No tengo palabras para expresar lo bien trabajo que está el juego. Es mucho mas serio, los enemigos son verdaderos monstruos y sam es una persona normal.
Cuando estas llegando a la final del juego te preguntas ¿acabo de destruir todo un ejercito de alienígenas?
El concepto de oro de este título, es que sam no es un heroe, es un soldado más, que por esas cosas de la vida, resulta ser el salvador.
Los chistes bien interpretados son muy buenos, evidencian situaciones típicas de películas u otros videojuegos, como por ejemplo "que casualidad que me encontré un lanzamisiles"

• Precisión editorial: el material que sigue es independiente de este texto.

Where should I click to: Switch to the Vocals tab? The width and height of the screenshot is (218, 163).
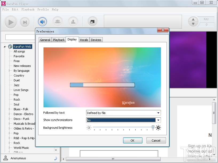pyautogui.click(x=84, y=40)
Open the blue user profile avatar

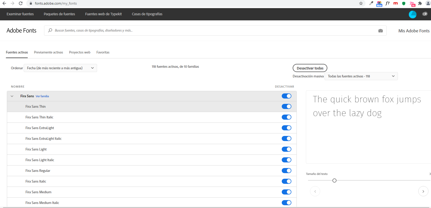click(x=412, y=14)
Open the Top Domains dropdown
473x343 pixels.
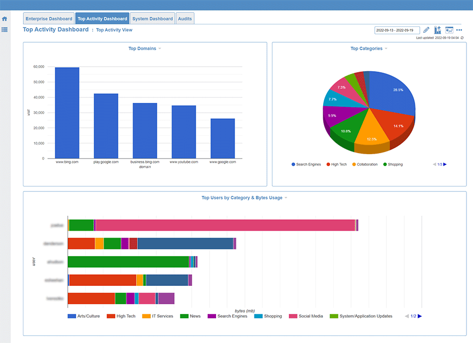(x=159, y=48)
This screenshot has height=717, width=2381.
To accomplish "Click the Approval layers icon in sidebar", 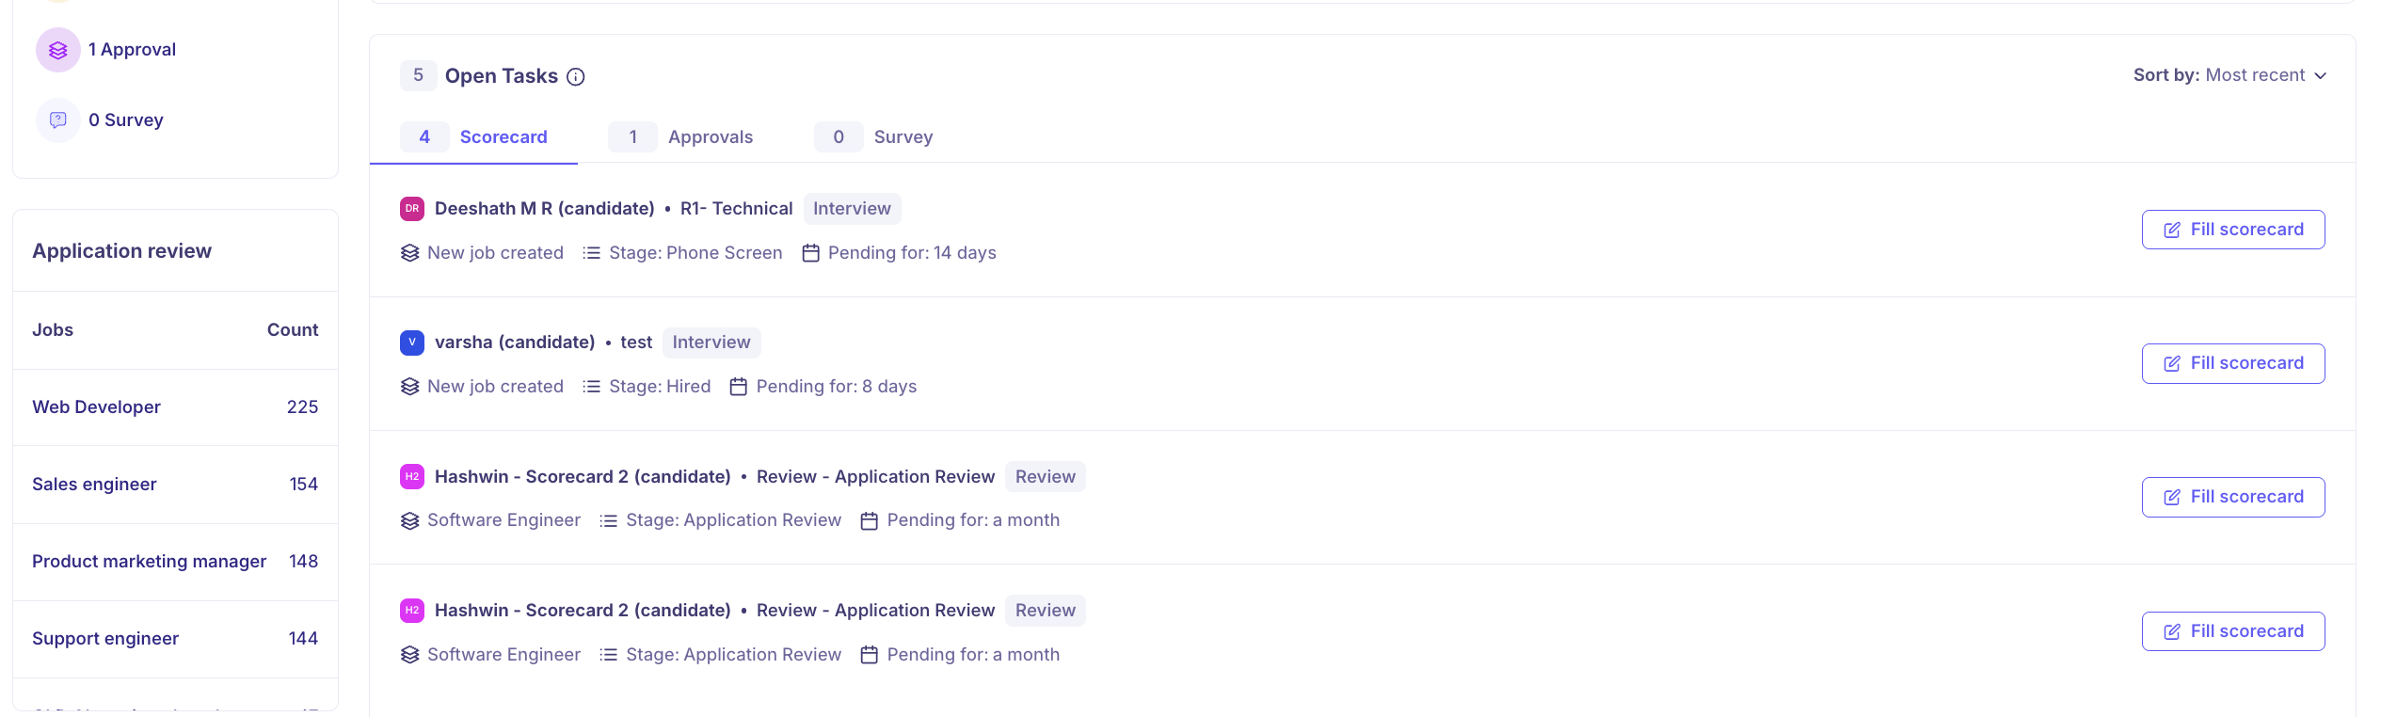I will click(58, 50).
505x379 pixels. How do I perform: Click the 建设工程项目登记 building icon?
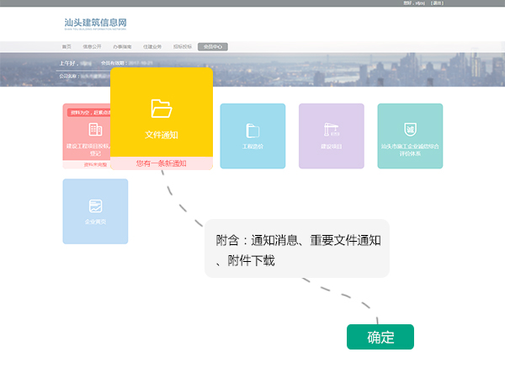coord(95,130)
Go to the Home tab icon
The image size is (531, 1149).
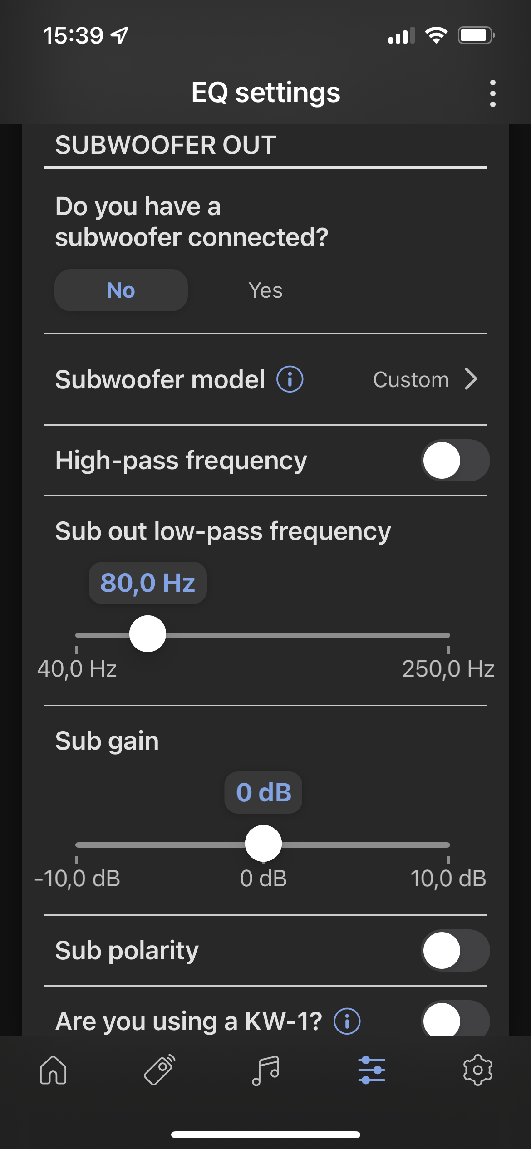pyautogui.click(x=53, y=1070)
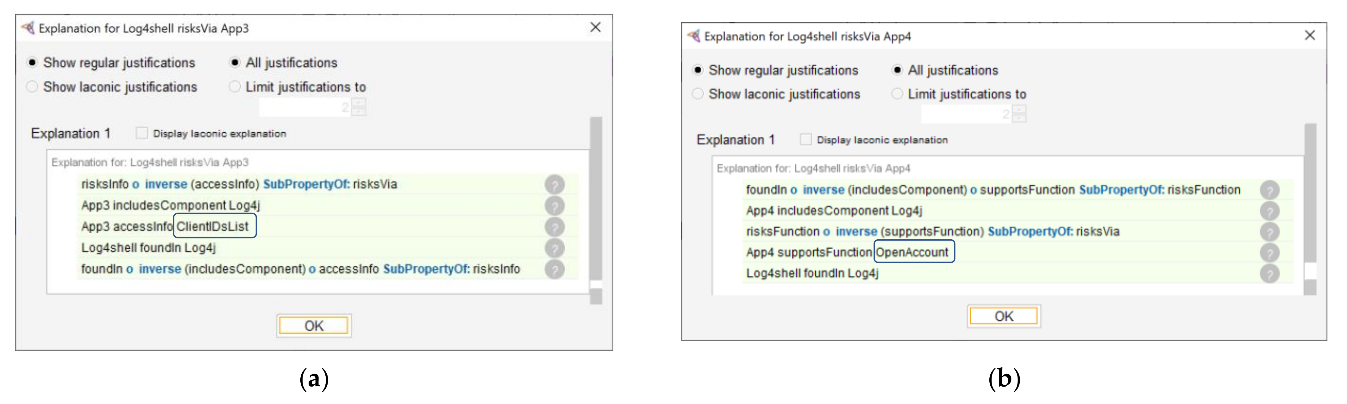1347x404 pixels.
Task: Click the highlighted ClientIDsList entity
Action: [x=213, y=227]
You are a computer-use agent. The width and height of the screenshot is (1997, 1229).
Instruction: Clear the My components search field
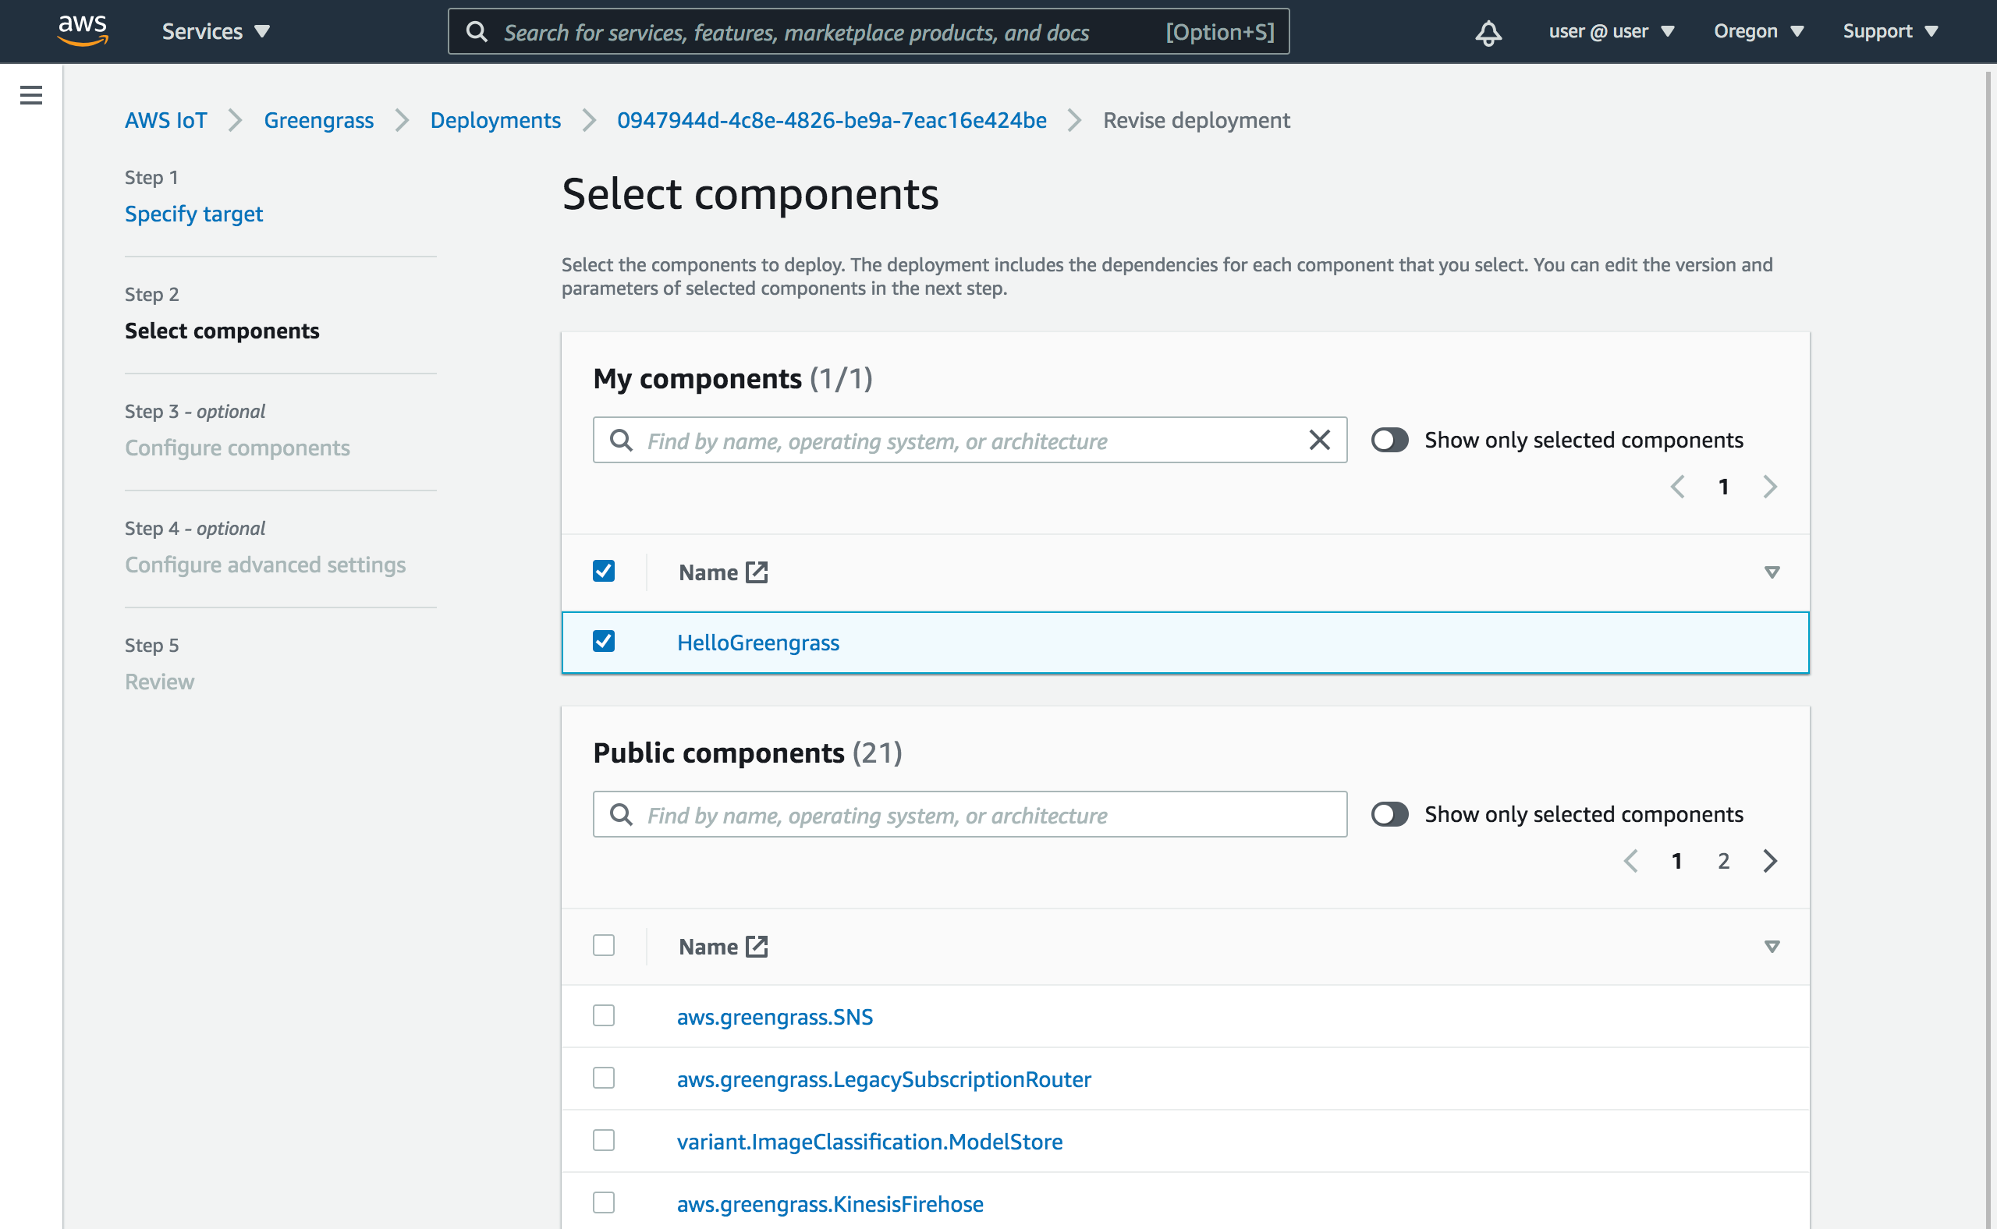[1319, 440]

En este juego, los "secretos" son realmente SECRETOS!!! no los encontras ni por el editor de escenarios.
Pasar la final del juego es todo un honor, ya que los enemigos realmente hacen lo imposible para que no lo logres! La inteligencia, si bien es bastante simple, está bien adaptada. Un biomecanoide en el SS1 es obsoleto, el del SS2 tiene mejores gráficos, pero en SS3 es todo un desafío.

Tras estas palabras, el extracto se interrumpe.